What you have to do: Scan the material for the word "Name", and copy each line where it shows up.

Data for this task:
----
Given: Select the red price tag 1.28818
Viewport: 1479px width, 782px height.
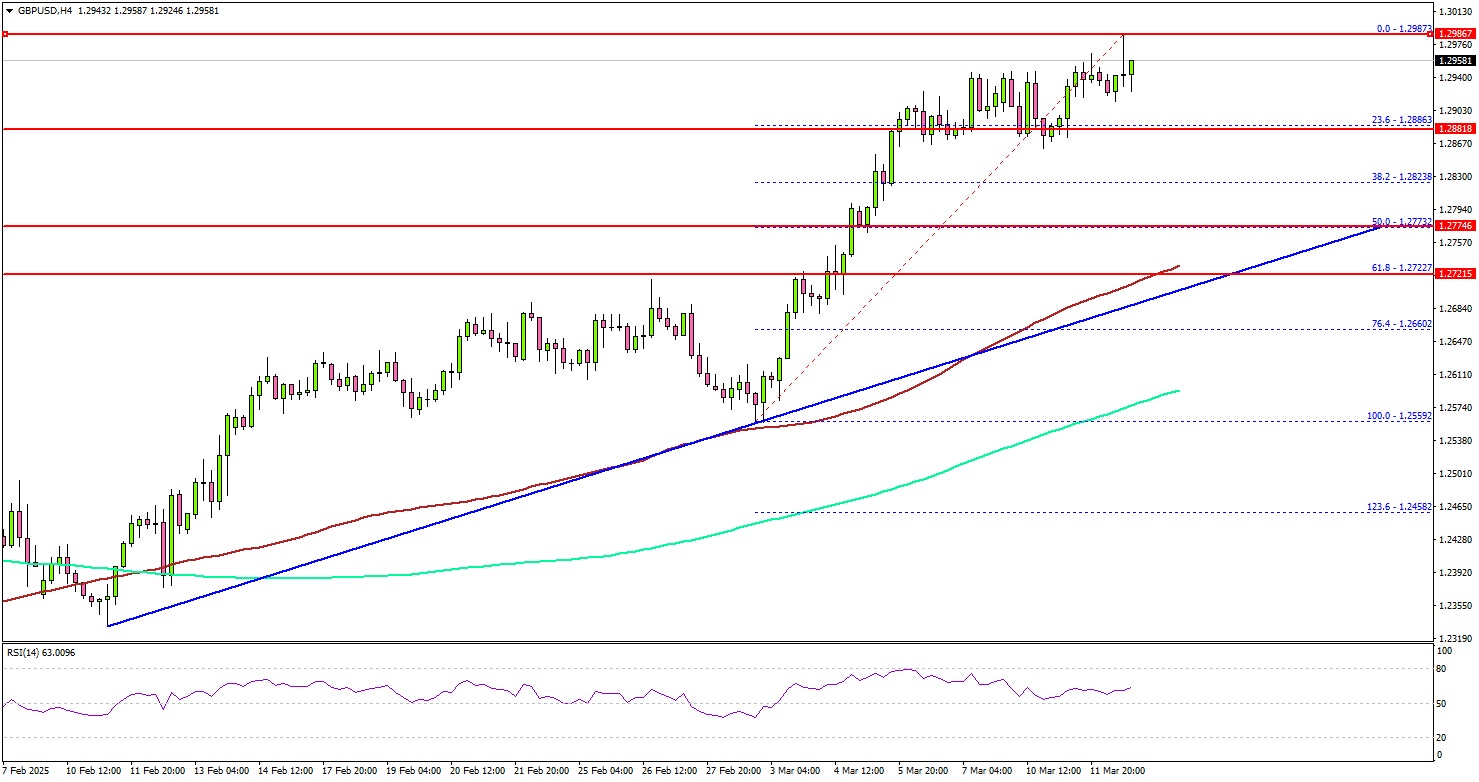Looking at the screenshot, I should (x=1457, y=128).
----
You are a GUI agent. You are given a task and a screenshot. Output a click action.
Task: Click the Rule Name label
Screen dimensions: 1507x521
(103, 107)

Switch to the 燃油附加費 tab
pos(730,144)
----
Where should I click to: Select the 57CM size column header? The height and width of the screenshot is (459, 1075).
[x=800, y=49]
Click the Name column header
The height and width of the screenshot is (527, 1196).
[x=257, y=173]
----
Solution for this task:
Task: Click the Rule Name label
Click the Name column header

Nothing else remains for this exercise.